Brisbane City Council's digital asset library currently holds an estimated 4.2 million images across its planning, transport and infrastructure divisions, and roughly one in five is a duplicate — a statistic that has forced a reckoning with how Australia's third-largest city manages visual records ahead of the 2032 Olympics build-up. The problem is not unique to Brisbane, but the city's approach to fixing it is drawing comparisons — not always flattering — with Amsterdam, Singapore and Toronto.
The timing matters. South-east Queensland is processing an infrastructure workload unlike anything since the 1988 World Expo. The Gabba rebuild, the Cross River Rail station fit-outs, and the Logan and Ipswich development corridors are each generating thousands of progress photographs, heritage survey images and engineering diagrams every week. When those images are filed incorrectly, duplicated across departments or stored without consistent metadata, the downstream cost is real: re-commissions, delayed approvals, and contractors working from outdated visuals.
What Brisbane Is Doing — and Where It Falls Short
Brisbane City Council began rolling out a unified Digital Asset Management platform in February 2025, centralising image storage that had previously been spread across legacy systems in the City Planning, Infrastructure Management and the Lord Mayor's office.
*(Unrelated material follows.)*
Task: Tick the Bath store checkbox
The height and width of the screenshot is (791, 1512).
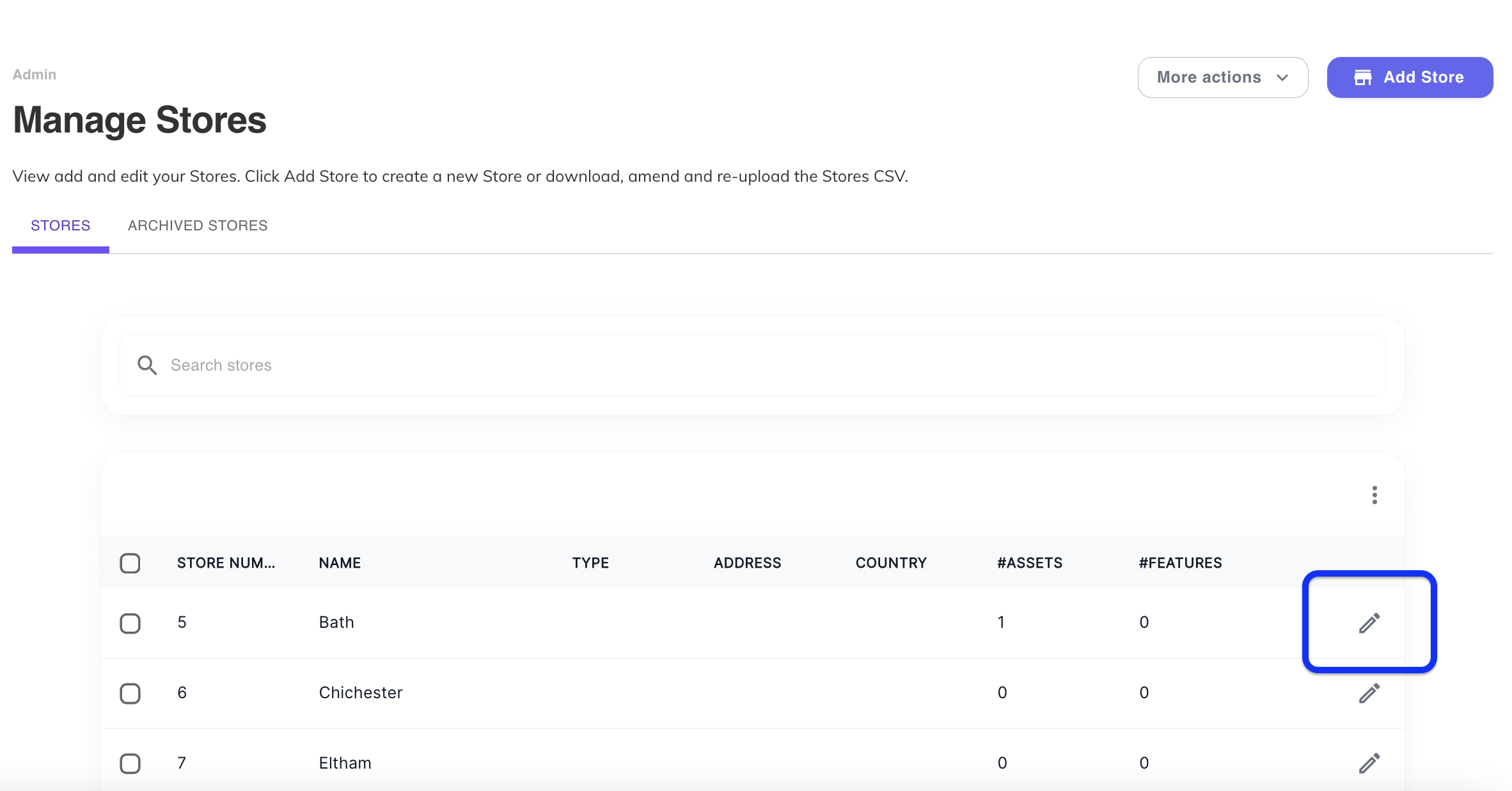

The platform, administered through the council's Digital Brisbane program based at 69 Ann Street in the CBD, uses perceptual hashing — an automated technique that detects near-identical images even when file names differ — to flag duplicates before they are formally archived.
The approach has reduced inbound duplicate rates at the planning division by a reported 31 percent since the platform went live, according to figures cited in the council's Digital Transformation quarterly update from March 2026. That figure covers the Kangaroo Point and Woolloongabba precincts where Olympic venue photography has been most intensive.
The problem is that deduplication is running behind ingestion. The backlog of pre-2025 images — many scanned from physical archives held at the Brisbane Square Library repository on George Street — has not yet been fully processed. Sources familiar with the project, who are not authorised to speak publicly, have indicated that less than 40 percent of the legacy archive had been cleared by the end of the March quarter.
How Other Cities Are Handling the Same Pressure
Amsterdam's city government completed a comparable deduplication exercise across its urban planning image database in late 2024, clearing approximately 1.8 million redundant files from a system that pre-dated the city's 2015 infrastructure digitisation drive. The Dutch capital used a combination of AI-assisted tagging and a mandatory staff review cycle to close out the legacy backlog within 14 months.
Singapore's Urban Redevelopment Authority, which manages visual records for one of the most densely photographed planning environments on earth, operates a real-time deduplication protocol integrated directly into its field data capture app. New images are checked against the master archive at the point of upload, not after the fact. The result is that its reported duplicate rate sits below 3 percent.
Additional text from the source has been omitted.